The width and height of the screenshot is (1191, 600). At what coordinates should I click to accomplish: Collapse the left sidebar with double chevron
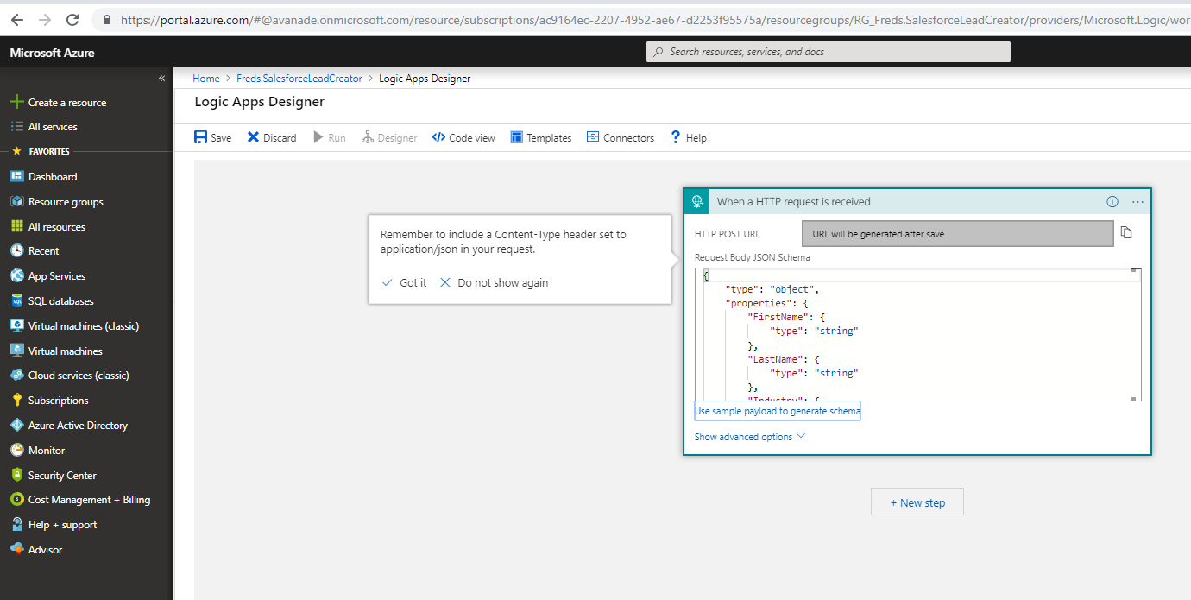point(161,79)
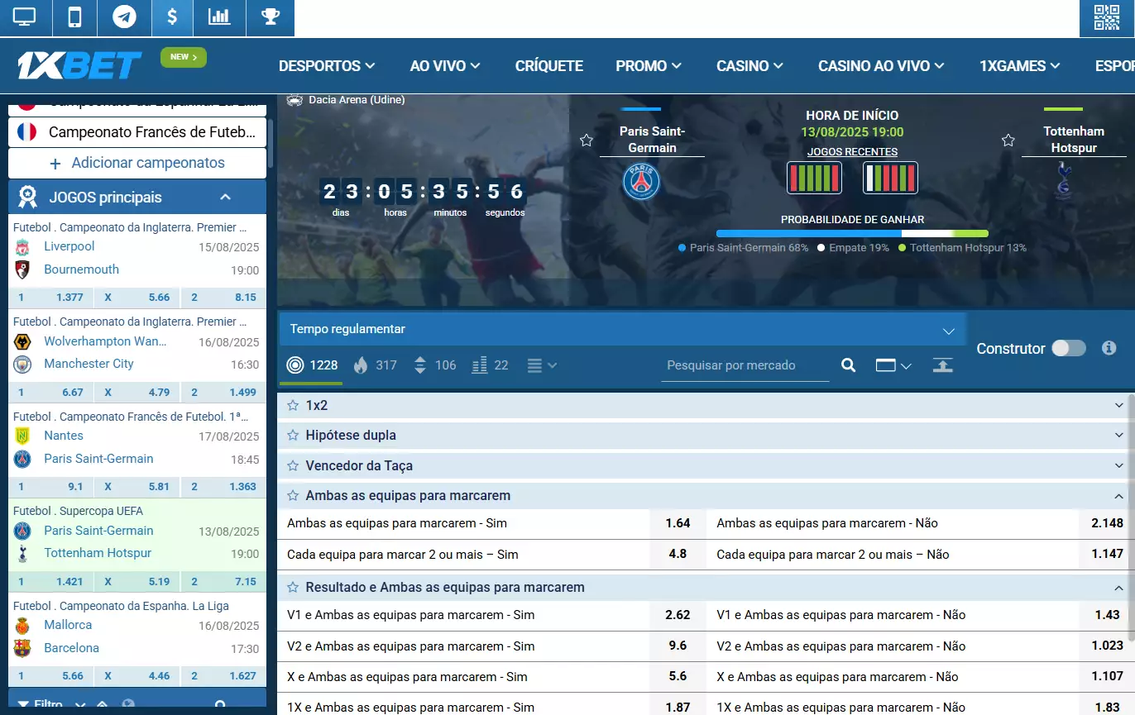Select the CRÍQUETE menu item
1135x715 pixels.
pyautogui.click(x=548, y=66)
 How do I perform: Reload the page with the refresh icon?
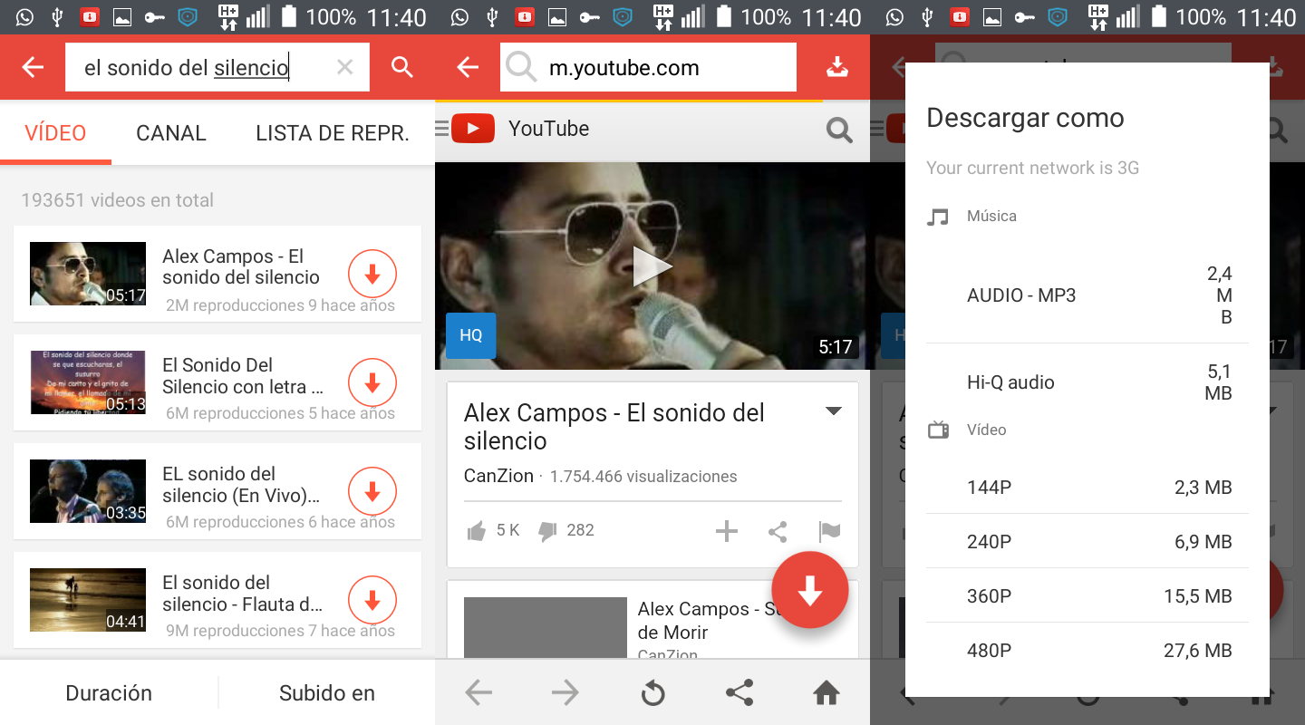[x=653, y=693]
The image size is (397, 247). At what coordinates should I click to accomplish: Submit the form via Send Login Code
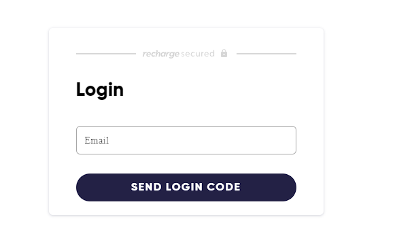186,188
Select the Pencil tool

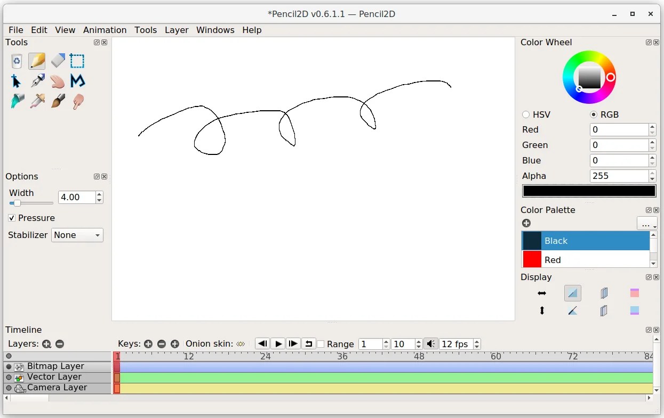(37, 61)

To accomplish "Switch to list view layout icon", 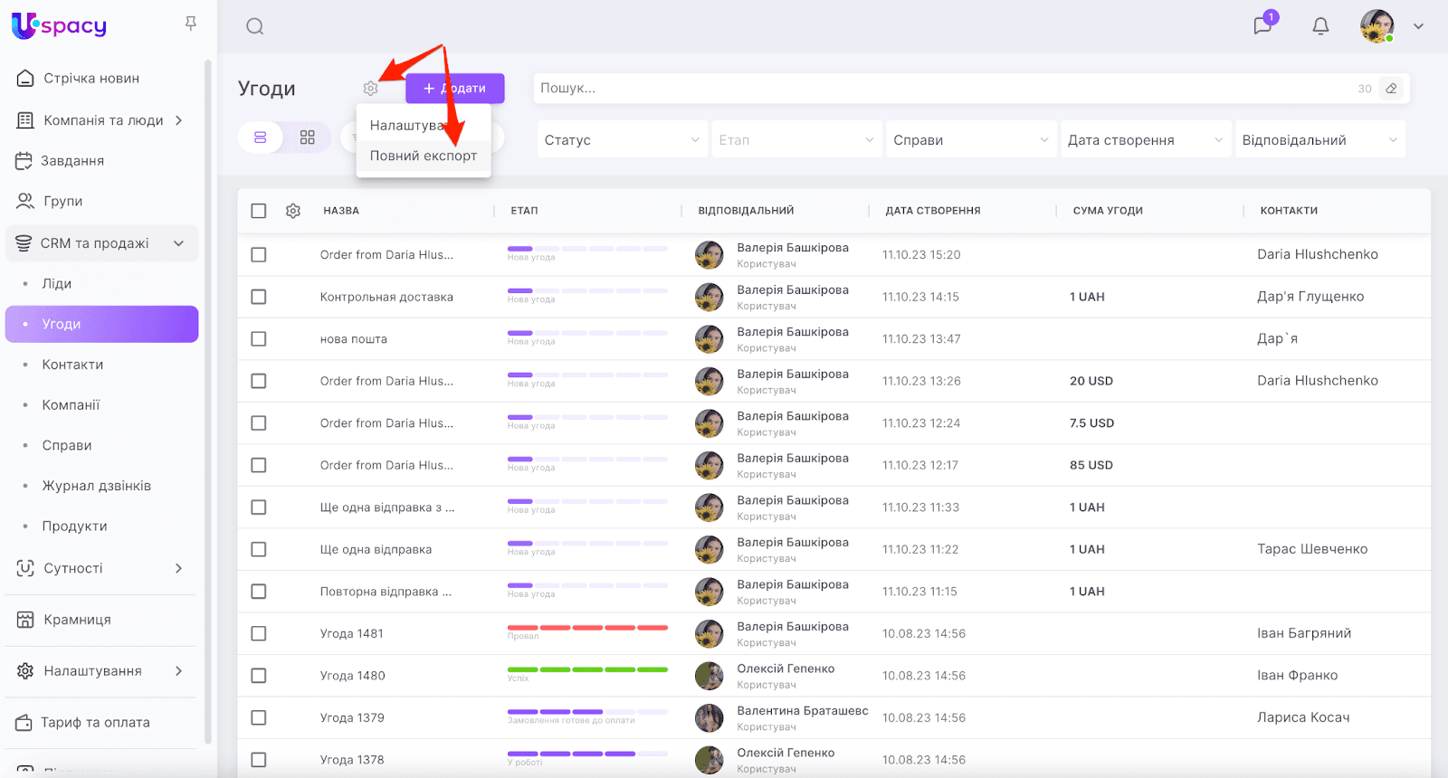I will click(x=261, y=138).
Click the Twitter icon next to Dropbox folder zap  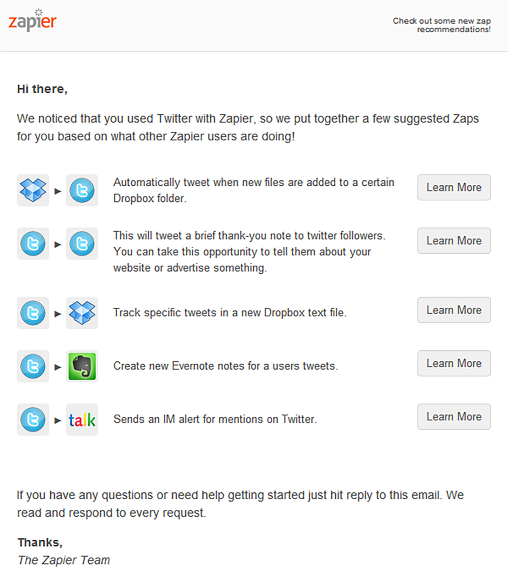point(82,190)
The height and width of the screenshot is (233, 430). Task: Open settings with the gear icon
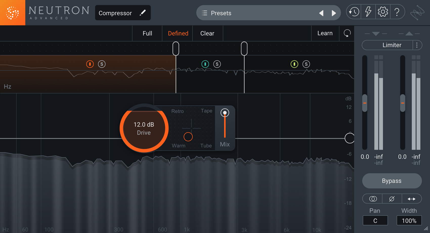coord(383,12)
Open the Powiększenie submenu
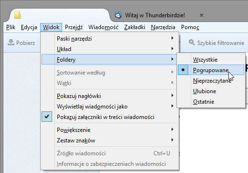The image size is (248, 173). [x=109, y=130]
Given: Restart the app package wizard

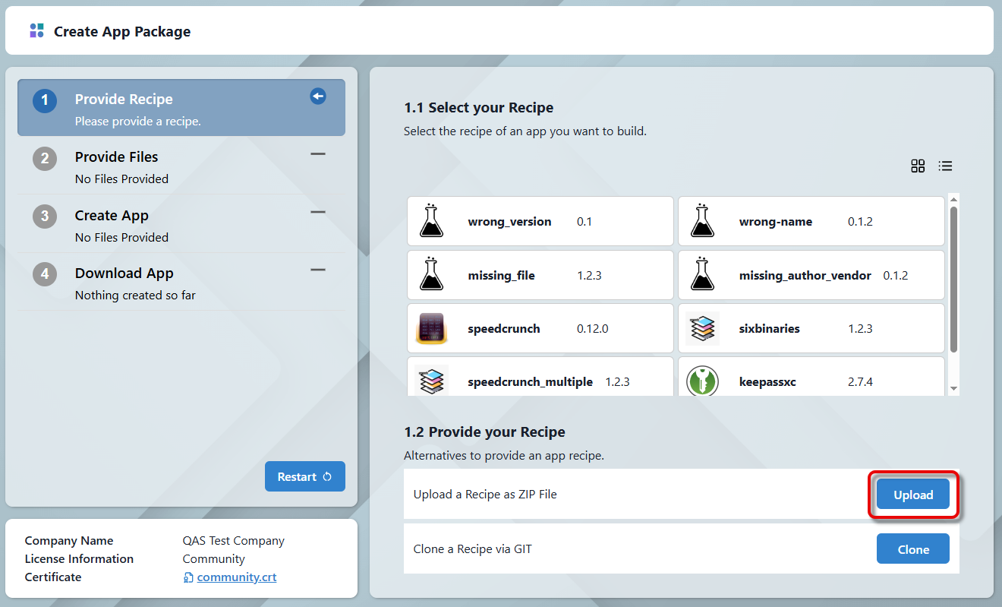Looking at the screenshot, I should (x=304, y=476).
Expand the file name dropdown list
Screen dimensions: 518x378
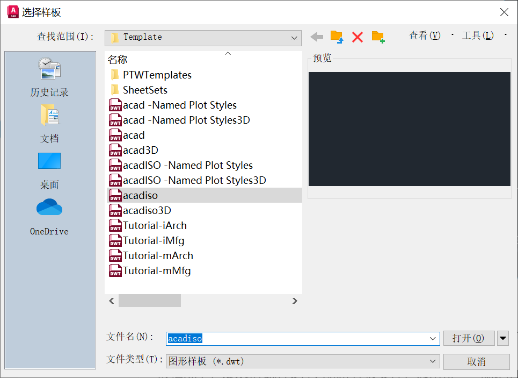433,339
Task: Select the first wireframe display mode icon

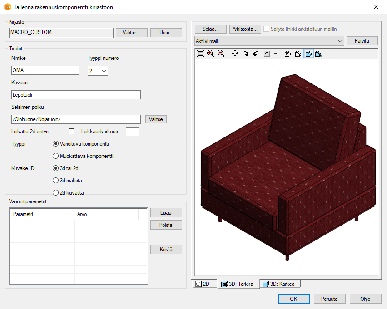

────

> _The problem_:
Repeat exactly the lines above, from the line containing "Given: Restart the app package wizard" through the last line of the records, inclusive; omit any pictures.

> _Task solution_:
Given: Restart the app package wizard

Looking at the screenshot, I should (x=304, y=476).
Expand the file name dropdown list
Screen dimensions: 518x378
433,339
Task: Select the first wireframe display mode icon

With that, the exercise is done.